Each line of the material below that holds the word "button" needs to be copied.

[[ EXERCISE MATERIALS, beginning ]]

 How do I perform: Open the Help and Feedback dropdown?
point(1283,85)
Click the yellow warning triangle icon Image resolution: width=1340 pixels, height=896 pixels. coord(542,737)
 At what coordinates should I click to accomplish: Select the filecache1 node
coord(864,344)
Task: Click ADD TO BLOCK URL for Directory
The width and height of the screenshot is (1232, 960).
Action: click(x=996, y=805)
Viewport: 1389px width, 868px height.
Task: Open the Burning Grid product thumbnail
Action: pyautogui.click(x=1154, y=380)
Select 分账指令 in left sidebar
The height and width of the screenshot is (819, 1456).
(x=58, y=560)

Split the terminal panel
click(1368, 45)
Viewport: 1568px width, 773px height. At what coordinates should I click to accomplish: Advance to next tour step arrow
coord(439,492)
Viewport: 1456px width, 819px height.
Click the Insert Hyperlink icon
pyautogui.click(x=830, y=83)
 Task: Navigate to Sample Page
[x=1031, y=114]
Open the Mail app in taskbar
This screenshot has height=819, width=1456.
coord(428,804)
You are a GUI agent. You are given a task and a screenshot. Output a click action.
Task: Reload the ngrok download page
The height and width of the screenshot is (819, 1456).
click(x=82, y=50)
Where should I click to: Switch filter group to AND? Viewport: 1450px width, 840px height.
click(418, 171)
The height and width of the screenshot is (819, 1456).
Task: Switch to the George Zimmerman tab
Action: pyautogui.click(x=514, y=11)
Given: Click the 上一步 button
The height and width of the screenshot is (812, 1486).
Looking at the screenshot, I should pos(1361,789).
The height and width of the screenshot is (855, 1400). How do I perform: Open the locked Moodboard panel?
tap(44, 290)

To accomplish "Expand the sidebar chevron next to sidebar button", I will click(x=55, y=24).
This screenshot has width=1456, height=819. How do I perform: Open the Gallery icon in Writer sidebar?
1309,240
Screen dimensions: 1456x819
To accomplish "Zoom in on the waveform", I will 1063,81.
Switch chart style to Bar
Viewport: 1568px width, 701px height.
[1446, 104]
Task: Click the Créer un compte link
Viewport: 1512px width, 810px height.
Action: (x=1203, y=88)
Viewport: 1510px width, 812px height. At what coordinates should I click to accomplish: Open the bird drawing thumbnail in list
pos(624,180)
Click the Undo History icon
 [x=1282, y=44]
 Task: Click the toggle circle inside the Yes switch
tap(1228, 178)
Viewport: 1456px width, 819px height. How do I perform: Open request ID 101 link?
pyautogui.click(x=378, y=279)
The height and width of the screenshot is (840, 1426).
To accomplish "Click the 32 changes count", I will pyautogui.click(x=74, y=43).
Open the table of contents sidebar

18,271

[[ EXERCISE MATERIALS, end ]]

# [EXERCISE ANSWER]
Given: Click the 上一步 button
To accomplish "Expand the sidebar chevron next to sidebar button", I will click(x=55, y=24).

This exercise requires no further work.